Kaur -v- London Borough of Ealing
This case dealt with the issue of whether a race impact assessment should have been carried out before the council decided to cut funding to a voluntary organisation, Southall Black Sisters (SBS). It provided services to Asian and Afro-Caribbean women who experience domestic abuse.
In 2007-2008 they were partly funded by Ealing Borough Council. The council decided in September 2007 that it would only fund borough-wide services provided to everyone experiencing domestic violence irrespective of gender, sexual orientation, race, faith, age, or disability.
SBS said that this would have a disproportionate adverse impact on black and minority ethnic (BME) women and pointed out that the council had not done a race equality impact assessment.
The council then undertook a “draft equality impact assessment”, which indicated that the impact on BME women would be monitored when the new arrangements were in place.
However, it did not carry out a full equality impact assessment. A few months later, the council confirmed its earlier decision to fund a single borough-wide service provider. The claimants, service users of SBS, successfully applied to judicially review this decision.
The court quashed the council’s decision and reiterated the importance of undertaking an equality impact assessment, and also the importance of carrying out an impact assessment before formulating policy.
There are a number of other examples of successful cases that have resulted in the courts’ quashing the decisions of public authorities.
• cutting the funding of voluntary organizations in Chavda -v- Harrow LBC
• refusing to allow a Sikh girl to wear a kara through the rigid application of a school uniform policy in Watkins-Singh -v- Governing Body of Aberdare Girls High School
• refusing to license a particular model of taxi for use as a hackney cab despite disabled groups making representations that many wheelchair users could not travel safely in Lunt and another -v- Liverpool City Council
• approving planning permission for a development of chain stores and luxury flats on a site overwhelmingly occupied by BME businesses and tenants in Harris -v- London Borough of Haringey.
It’s worth remembering that the whole point of enacting the public sector duties in the first place was to eliminate institutional discrimination.
The race equality duty, the first to be enacted, was a response to the recommendations of the Macpherson inquiry into Stephen Lawrence’s murder, highlighting the need for organisations to eliminate institutional racism.

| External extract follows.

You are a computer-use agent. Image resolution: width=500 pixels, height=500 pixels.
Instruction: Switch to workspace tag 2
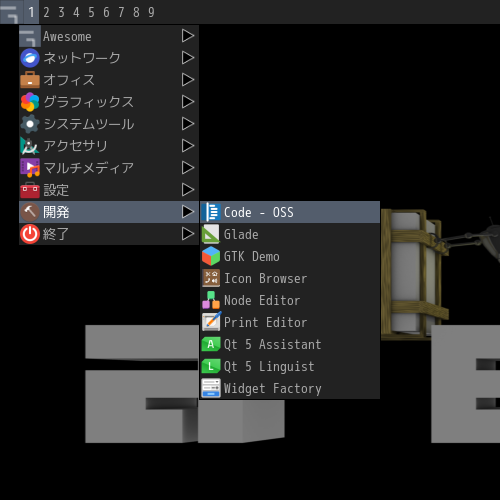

The duties do not create rights for individuals.
Nor are they concerned with the avoidance of discrimination.
Instead, as the Court of Appeal said in Baker -v- Secretary of State for the Environment, the “promotion of equality of opportunity ... will be assisted by but is not the same thing as the elimination of ... discrimination ... the promotion of equality of opportunity is concerned with issues of substantive equality and requires a more penetrating consideration than merely asking whether there has been a breach of the principle of non-discrimination...”
The established principles within the case law reflect this and will be as relevant to the new duties under the new legislation as they were to the previous ones.